低リスクで安全性の高い株式は長年好まれなかった。株式市場は歴代最長の景気拡大局面であったため、投資家は成長を続ける株式市場へ多額の資金を投じた。
しかし、急上昇を続けていた多くのハイテク株は反落したため、安定配当株への注目が集まっている。安定配当株は過度なボラティリティや景気低迷へのヘッジ資産である。
こういったディフェンシブ銘柄の中で、我々は特に電力、ガス株を推奨する。両社のビジネスは手堅く、厳しい規制の下で収益を生み出しているからである。両社は単に配当を行っているのではなく、数十年にわたって増配を行ってきた。
マーケット環境の変化に伴い、2019年に入ると投資家は成長株以上に安定配当株へとシフトするとみられる。
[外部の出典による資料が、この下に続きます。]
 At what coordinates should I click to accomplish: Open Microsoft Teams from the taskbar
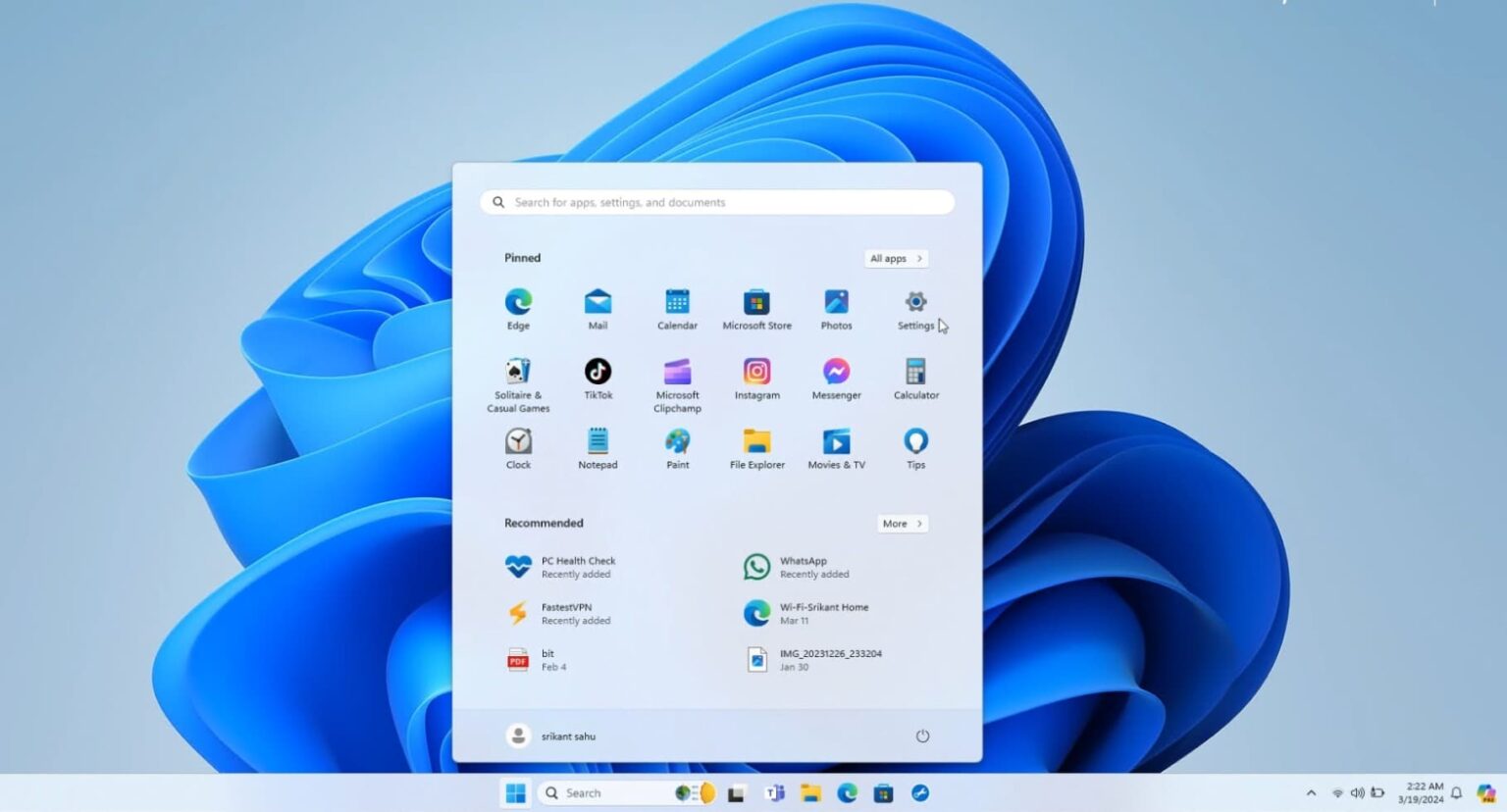tap(775, 792)
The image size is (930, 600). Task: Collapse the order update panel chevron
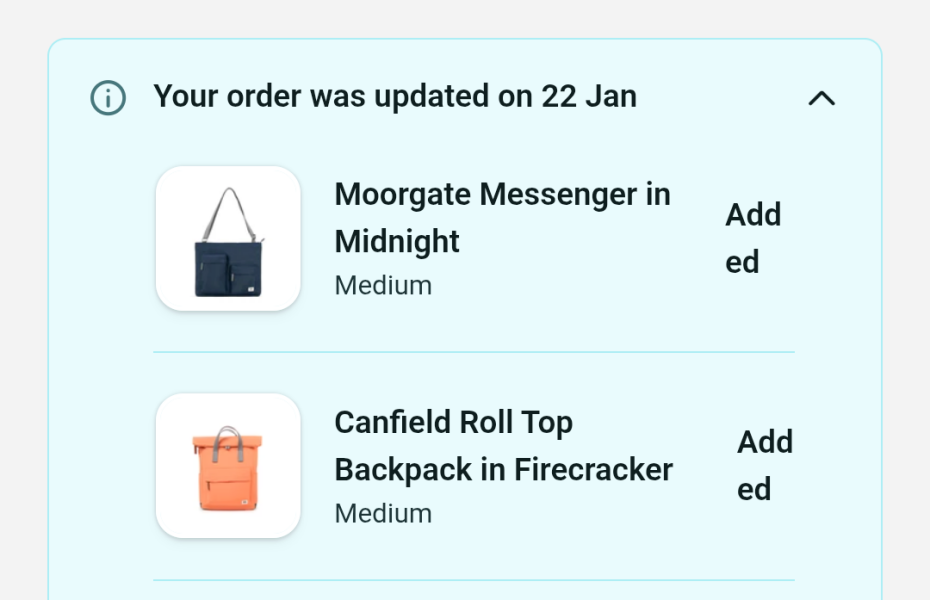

以下に電力・ガス株の上位2社についてピックアップしてみた。
デューク・エナジー (Duke Energy)の増配計画
年間配当利回り4.27%、1株当たり配当額3.71ドルを考えると、デューク・エナジー(Duke Energy) (NYSE:DUK)株は魅力的と思われる。同社は米国の主要マーケットの一部を担う、多岐にわたる電力、ガスサービスを展開している。
様々な電力、ガス、蓄電事業を通じて、同社は年間配当成長率を4~6%にする計画を立てている。近年、同社が事業ポートフォリオを大幅に見直している中で、同株は長期保有投資家にとって恩恵を与えてくれる存在となるだろう。
同社は炭素系発電施設と海外事業の売却、天然ガス施設の取得、再生可能エネルギーの拡大への再編を行っている。現在の事業は、規制対象資産および中規模パイプラインと再生可能エネルギーで構成された長期契約ビジネスが主な収益源となっている。
同社は2018~2022年にかけて370億ドルにも及ぶ開発計画を打ち出している。インフレ率を超える配当成長を達成するため、主に規制対象資産を中心にこの規模での設備投資が決定されたとみられる。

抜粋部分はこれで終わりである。